There is a growing number of edited volumes in the field of interreligious studies, which is appropriate given the tendency to always seek to provide as many diverse voices as possible. Often these collections fail as a whole but succeed in that each chapter stands on its own apart from the others. This can be a particular challenge for the college instructor or reading group that is reluctant to assign a text from which only a small percentage might be useful or accessible at the same level. Grundmann has done his due diligence in this volume by bringing together a fairly diverse range of voices on a number of issues on interreligious dialogue, all of which speak at the same level of accessibility to the undergraduate and lay reader. The college-level instructor can assign this text confidently knowing that the majority of it will be applicable to the course and written at the level of the students.
Christopher H. Grundmann, editor. Interreligious Dialogue: An Anthology of Voices Bridging Cultural and Religious Divides. Anselm Academic, 2015. 209 pages. $23.95.
This review was first published on July 12, 2016 on catholicbooksreview.org.

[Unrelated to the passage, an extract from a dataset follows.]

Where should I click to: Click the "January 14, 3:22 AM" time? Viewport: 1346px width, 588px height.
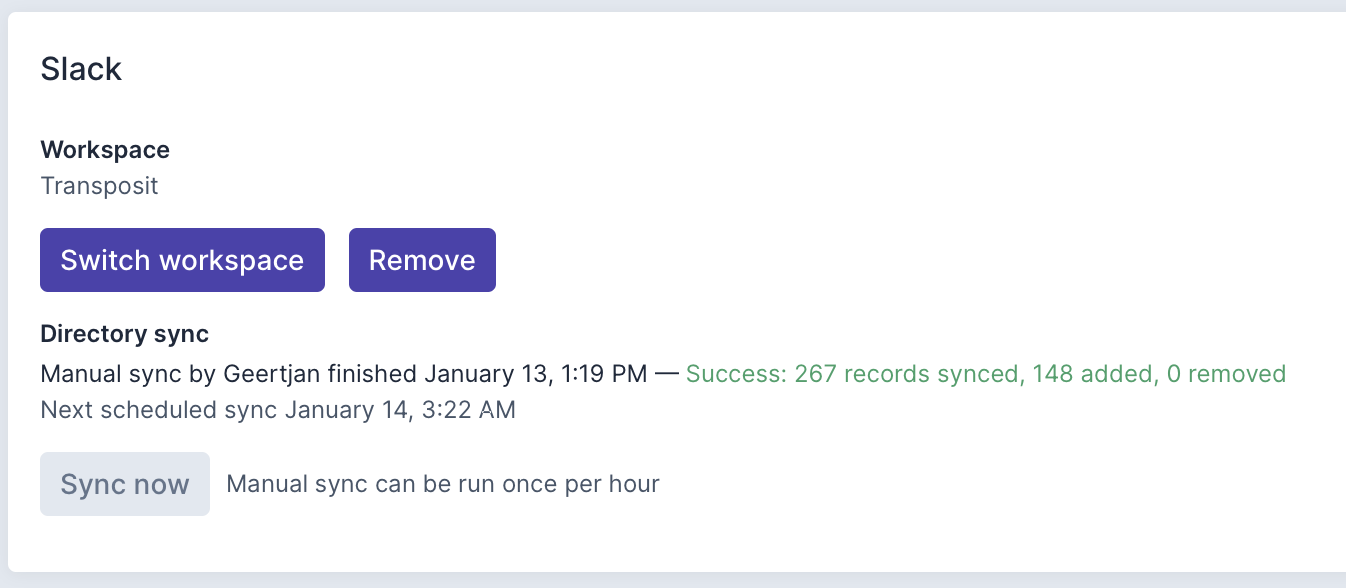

Thanks for writing this review, Hans! I know this anthology may have been compiled with the college student student in mind, but I’m in the process of starting my an interfaith group in Indianapolis and I’m sure (especially now that I am out of college), I’ll still find this useful. It’s unfortunate that no female voices are included, especially since the group I am in the process of starting is specifically for Jewish and Muslim women. Nonetheless Knitter’s chapter sounds like I would greatly benefit from reading it. I often have to contend with the doubts that partaking in interfaith dialogue has very limited effects, but at the same time I know that small changes do make a difference. Do you have any other recommendations?